*NEW* Publication in eNeuro

Cyfip1 haploinsufficiency does not alter GABAA receptor δ-subunit expression and tonic inhibition in dentate gyrus PV+ interneurons and granule cells.

Simon Trent, Jeremy Hall, William M Connelly & Adam C. Errington*

(2019) eNeuro 6(3) ENEURO.0364-18.2019 1-20.
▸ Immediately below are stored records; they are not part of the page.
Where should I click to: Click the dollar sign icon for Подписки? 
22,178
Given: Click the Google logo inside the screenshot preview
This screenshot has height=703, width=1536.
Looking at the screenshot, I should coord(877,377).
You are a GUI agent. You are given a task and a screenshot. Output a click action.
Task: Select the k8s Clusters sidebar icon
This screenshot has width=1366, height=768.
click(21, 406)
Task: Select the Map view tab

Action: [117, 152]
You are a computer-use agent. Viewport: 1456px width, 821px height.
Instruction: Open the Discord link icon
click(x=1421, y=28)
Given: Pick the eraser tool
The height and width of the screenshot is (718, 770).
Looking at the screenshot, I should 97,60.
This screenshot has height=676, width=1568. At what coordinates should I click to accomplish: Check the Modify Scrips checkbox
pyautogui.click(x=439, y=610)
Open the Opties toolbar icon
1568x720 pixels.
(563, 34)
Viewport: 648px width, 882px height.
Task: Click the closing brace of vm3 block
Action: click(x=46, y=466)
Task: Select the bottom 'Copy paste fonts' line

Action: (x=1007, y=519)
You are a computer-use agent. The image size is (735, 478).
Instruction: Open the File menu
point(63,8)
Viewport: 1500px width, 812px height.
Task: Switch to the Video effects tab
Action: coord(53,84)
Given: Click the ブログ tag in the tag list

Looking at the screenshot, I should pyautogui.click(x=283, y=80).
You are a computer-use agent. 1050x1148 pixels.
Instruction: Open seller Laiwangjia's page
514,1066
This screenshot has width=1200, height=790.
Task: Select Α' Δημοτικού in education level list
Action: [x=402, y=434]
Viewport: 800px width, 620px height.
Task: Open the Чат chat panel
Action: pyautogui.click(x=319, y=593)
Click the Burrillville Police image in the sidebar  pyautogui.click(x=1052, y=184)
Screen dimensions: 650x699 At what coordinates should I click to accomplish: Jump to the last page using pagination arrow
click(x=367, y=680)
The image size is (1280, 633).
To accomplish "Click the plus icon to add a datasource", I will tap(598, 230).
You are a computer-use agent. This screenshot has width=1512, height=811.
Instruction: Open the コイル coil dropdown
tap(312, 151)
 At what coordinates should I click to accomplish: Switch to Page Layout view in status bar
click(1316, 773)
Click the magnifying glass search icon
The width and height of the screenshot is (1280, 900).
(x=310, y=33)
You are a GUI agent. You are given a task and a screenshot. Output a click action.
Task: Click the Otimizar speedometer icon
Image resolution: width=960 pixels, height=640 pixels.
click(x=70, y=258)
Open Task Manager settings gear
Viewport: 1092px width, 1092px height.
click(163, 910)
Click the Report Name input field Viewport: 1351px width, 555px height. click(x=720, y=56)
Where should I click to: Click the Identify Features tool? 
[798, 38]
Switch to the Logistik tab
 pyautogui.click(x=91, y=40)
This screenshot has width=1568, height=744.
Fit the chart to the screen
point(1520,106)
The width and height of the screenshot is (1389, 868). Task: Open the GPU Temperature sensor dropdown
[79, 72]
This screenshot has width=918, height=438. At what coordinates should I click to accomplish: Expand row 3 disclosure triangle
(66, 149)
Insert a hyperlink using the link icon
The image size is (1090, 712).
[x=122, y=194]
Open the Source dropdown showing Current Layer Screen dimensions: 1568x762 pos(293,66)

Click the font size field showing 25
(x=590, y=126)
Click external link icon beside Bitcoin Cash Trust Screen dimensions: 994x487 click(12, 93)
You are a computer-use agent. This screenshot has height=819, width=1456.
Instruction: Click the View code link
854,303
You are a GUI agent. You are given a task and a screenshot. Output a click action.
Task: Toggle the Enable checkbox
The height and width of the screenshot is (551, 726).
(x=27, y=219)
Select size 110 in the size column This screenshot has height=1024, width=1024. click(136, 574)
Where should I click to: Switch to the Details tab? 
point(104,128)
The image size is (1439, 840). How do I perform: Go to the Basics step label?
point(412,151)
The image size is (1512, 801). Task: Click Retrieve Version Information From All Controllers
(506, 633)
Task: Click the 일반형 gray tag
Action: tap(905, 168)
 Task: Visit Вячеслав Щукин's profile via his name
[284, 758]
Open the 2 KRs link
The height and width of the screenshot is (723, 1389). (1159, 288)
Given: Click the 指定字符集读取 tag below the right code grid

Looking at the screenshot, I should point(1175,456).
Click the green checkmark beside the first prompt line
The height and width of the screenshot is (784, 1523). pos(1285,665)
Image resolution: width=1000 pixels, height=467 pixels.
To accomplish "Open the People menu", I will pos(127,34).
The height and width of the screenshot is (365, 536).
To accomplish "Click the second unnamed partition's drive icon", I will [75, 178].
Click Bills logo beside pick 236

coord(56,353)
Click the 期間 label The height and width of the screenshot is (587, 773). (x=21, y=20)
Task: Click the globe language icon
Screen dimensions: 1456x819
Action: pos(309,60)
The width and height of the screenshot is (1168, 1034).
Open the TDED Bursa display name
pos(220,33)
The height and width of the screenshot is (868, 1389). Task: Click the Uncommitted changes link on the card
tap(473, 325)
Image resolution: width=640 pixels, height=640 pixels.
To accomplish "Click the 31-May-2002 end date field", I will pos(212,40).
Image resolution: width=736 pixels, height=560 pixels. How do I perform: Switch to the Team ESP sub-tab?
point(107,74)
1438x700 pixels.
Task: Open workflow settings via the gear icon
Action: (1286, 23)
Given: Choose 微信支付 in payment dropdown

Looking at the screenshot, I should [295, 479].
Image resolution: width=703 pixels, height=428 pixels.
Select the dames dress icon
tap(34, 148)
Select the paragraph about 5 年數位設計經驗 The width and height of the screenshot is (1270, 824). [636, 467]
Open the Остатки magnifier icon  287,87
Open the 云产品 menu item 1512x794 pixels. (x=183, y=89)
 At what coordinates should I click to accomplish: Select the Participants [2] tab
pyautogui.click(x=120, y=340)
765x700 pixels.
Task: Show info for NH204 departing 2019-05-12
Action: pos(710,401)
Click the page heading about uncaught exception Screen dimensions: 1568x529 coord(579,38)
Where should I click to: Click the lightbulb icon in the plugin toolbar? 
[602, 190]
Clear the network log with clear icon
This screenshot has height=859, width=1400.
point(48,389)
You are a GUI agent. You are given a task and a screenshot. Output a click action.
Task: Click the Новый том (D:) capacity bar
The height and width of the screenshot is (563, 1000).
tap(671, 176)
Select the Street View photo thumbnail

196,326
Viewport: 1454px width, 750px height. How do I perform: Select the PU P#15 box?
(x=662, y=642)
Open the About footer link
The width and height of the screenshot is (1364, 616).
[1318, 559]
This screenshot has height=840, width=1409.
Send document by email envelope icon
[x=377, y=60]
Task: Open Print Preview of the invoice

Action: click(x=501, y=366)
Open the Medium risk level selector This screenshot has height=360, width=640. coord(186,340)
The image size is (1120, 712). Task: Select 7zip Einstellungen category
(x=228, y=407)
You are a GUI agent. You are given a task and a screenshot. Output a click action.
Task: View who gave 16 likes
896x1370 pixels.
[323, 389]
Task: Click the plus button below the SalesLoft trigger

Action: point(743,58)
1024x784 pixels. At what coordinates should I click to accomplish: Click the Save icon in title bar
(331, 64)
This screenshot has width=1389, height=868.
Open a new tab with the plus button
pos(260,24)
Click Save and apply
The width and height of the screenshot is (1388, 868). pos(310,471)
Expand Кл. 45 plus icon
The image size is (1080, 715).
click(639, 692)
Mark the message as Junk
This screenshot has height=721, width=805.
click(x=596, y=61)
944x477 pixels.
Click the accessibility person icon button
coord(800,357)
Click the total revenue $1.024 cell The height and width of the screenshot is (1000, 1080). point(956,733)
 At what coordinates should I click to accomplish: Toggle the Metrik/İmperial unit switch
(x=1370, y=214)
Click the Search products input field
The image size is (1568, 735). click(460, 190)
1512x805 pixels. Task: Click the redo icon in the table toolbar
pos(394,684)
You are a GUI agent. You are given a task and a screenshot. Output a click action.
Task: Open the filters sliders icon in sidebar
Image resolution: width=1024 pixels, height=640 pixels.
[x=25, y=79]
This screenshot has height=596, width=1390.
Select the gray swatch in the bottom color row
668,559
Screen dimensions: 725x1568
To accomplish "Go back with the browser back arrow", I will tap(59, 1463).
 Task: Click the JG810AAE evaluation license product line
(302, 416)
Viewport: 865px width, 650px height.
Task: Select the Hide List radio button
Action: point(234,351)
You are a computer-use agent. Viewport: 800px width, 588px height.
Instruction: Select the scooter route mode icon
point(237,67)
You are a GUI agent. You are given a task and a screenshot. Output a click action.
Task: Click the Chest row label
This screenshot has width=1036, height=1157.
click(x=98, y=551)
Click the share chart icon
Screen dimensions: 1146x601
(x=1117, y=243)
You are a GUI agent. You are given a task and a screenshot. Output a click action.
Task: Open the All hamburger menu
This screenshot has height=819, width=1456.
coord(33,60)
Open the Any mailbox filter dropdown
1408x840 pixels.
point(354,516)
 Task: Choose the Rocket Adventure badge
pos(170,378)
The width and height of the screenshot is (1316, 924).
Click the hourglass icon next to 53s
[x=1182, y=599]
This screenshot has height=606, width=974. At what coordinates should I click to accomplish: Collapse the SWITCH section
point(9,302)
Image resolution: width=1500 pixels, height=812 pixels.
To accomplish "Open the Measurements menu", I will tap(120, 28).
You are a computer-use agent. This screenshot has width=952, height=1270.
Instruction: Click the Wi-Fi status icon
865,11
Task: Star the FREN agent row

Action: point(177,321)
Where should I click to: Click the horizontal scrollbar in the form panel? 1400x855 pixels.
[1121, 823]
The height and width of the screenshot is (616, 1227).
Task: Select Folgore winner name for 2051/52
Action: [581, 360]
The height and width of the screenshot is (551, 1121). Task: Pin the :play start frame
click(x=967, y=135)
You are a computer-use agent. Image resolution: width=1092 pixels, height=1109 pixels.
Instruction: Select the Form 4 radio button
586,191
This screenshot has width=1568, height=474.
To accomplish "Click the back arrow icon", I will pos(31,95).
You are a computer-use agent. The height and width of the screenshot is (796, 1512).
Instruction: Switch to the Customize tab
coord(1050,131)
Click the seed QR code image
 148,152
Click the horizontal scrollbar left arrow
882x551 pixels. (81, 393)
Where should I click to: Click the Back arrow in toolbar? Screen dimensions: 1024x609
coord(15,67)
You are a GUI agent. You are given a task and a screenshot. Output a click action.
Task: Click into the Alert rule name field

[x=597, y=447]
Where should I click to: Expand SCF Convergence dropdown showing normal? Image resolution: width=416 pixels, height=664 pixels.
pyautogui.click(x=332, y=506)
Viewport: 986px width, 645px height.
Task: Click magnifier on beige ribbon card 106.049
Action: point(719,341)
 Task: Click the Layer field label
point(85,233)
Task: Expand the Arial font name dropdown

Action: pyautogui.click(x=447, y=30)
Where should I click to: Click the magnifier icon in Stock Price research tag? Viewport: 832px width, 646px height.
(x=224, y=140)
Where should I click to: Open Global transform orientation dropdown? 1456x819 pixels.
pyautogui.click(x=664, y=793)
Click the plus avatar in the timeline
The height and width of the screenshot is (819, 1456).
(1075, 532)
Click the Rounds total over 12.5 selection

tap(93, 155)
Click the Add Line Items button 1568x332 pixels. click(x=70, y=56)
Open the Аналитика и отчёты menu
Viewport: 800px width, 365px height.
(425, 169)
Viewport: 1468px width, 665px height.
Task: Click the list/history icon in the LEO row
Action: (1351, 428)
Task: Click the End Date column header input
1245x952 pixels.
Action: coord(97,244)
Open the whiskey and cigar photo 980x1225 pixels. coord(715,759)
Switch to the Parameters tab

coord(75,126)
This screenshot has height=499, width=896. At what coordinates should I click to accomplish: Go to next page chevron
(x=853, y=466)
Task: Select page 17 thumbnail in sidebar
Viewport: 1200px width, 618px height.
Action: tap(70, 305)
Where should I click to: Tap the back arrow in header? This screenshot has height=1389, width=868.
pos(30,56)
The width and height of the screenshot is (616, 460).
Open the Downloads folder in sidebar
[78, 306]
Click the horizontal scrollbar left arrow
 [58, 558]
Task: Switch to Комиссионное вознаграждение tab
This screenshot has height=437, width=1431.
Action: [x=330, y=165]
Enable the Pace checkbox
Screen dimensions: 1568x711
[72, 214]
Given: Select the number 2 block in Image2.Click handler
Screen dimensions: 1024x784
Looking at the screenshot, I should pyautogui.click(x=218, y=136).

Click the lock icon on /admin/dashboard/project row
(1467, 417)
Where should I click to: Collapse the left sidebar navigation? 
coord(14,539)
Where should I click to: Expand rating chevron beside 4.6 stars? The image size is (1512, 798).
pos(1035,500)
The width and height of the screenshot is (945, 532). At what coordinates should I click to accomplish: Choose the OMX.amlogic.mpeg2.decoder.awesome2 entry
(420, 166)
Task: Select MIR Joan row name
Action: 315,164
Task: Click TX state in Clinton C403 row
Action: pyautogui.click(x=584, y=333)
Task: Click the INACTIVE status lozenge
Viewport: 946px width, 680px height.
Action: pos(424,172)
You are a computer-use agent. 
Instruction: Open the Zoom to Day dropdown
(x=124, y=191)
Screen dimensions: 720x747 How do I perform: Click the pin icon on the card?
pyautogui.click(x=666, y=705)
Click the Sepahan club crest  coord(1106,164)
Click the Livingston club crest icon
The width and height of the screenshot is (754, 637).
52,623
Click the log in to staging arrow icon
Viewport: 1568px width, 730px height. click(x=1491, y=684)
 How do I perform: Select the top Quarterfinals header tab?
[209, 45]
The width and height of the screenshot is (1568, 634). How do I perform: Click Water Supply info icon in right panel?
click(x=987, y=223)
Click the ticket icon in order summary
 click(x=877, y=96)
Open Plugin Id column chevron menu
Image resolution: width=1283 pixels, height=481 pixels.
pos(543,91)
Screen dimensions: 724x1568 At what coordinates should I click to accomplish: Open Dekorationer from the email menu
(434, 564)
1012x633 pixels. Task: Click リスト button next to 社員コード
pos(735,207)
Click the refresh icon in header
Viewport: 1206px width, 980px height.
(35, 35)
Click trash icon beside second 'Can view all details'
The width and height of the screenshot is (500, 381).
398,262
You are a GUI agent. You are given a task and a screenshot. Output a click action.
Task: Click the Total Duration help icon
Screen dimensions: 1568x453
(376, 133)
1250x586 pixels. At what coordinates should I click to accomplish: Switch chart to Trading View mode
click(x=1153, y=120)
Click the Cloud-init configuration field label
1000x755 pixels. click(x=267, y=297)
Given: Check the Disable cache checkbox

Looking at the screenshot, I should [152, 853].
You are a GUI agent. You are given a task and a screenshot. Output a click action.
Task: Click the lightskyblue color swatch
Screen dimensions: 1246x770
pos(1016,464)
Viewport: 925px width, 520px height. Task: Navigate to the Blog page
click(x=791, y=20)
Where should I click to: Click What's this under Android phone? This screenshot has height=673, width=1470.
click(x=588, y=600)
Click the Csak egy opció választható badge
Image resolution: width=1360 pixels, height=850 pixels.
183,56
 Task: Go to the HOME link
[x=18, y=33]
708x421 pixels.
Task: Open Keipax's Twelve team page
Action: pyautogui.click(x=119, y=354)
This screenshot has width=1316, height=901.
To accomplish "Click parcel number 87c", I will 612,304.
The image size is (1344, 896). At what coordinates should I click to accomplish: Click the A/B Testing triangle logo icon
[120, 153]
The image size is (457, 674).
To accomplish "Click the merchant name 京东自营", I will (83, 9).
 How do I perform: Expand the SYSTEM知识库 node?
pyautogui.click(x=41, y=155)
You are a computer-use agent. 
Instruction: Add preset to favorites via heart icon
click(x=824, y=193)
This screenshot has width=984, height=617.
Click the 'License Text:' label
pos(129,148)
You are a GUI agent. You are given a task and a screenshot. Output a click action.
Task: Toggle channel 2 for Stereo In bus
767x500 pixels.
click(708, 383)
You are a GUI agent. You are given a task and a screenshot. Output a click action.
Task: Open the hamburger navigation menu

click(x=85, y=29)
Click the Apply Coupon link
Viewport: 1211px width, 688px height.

Copy number variation at chromosomal region 15q11.2 is linked to increased risk of neurodevelopmental disorders including autism and schizophrenia. A significant gene at this locus is cytoplasmic fragile X mental retardation protein (FMRP) interacting protein 1 (CYFIP1). CYFIP1 protein interacts with FMRP, whose monogenic absence causes Fragile X syndrome. FMRP knock-out has been shown to reduce tonic GABAergic inhibition by interacting with the δ-subunit of the GABAA receptor. Using in situ hybridization, qPCR, western blot techniques and patch clamp electrophysiology in brain slices from a Cyfip1 haploinsufficient mouse, we examined δ-subunit mediated tonic inhibition in the dentate gyrus. In wild-type mice, dentate gyrus granule cells (DGGC) responded to the δ-subunit selective agonist THIP with significantly increased tonic currents. In heterozygous mice, no significant difference was observed in THIP evoked currents in DGGC. Phasic GABAergic inhibition in DGGC was also unaltered with no difference in properties of spontaneous inhibitory post synaptic currents (IPSCs). Additionally, we demonstrate that dentate gyrus granule cell layer PV+-interneurons (PV+-IN) have functional δ-subunit mediated tonic GABAergic currents which, unlike DGGC, are also modulated by the α1 selective drug zolpidem. Similar to DGGC, both IPSCs and THIP-evoked currents in PV+-IN were not different between Cyfip1 heterozygous and wild-type mice. Supporting our electrophysiological data, we found no significant change in δ-subunit mRNA expression or protein level and no change in α14 subunit mRNA expression. Thus, Cyfip1 haploinsufficiency, mimicking human 15q11.2 microdeletion syndrome, does not alter hippocampal phasic or tonic GABAergic inhibition, substantially differing from the FMRP knock-out mouse model.